Gestigon's technologies were included Audi at CES 2015 and CES 2016; Volkswagen and Infineon. Gestigon launched its Virtual Reality solution Carnival at the TechCrunch Disrupt in San Francisco in September 2015, using an Oculus Rift and different depth sensors. The first demo using a mobile device was done at the CES in 2015. In 2015, Gestigon partnered with Inuitive, a 3D computer vision and image processors developer, to create a VR unit. The system was presented at CES 2016 assembled on an Oculus Rift development kit.
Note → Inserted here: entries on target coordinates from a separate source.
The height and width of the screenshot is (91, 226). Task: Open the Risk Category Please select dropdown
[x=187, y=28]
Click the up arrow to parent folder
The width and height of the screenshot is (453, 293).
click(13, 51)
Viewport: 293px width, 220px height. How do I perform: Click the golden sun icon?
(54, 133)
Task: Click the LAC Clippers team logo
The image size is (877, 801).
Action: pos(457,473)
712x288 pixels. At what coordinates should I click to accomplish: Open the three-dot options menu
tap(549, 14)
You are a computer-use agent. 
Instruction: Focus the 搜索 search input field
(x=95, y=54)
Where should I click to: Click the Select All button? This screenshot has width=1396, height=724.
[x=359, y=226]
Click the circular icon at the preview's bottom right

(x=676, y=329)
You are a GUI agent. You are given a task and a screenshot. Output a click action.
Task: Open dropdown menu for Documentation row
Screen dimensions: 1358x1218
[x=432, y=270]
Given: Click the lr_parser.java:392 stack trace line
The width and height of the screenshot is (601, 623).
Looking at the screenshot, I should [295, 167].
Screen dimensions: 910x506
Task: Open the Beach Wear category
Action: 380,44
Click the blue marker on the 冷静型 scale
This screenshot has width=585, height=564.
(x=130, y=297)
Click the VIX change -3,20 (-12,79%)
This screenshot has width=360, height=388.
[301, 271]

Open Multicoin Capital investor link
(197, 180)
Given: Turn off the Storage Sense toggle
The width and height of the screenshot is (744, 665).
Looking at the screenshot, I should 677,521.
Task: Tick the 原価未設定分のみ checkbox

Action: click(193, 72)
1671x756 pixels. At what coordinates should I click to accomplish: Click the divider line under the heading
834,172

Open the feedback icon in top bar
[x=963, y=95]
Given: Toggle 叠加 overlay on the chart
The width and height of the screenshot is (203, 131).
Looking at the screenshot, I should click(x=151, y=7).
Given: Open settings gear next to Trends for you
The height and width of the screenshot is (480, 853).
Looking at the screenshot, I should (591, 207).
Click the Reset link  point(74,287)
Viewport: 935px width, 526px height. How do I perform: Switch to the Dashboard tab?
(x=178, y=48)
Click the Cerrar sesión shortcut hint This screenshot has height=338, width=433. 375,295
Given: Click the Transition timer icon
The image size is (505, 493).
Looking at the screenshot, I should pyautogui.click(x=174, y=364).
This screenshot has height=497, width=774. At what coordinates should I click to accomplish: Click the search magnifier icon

In July 2015, Gestigon closed its Series A financing round from with nbr technology ventures GmbH as a primary investor headed by Fabian von Kuenheim and High-Tech Gründerfonds and Vorwerk Direct Selling Ventures. Fabian von Kuenheim became chairman of the advisory board which was also composed of the German entrepreneur Holger G. Weiss and the French investor Gunnar Graef. In March 2017, Gestigon was acquired by French automotive supplier, Valeo. In March 2017, Gestion developed software that recognizes driving gestures.

==Products==
Gestigon develops software that works with 3D sensors to recognize human gestures, poses and biometrical features in real time, such as:

- Gecko, a feature tracker that tracks an individual and measures their biometric features,
- Flamenco, a piece of software for finger and hand gesture control,
- Carnival SDK, software for augmented reality and virtual reality, which allows users to see and use their hands in virtual interfaces.

Gestigon's solutions are based on skeleton recognition. Their software recognizes body parts in 3D data to make the recognition faster and more accurate.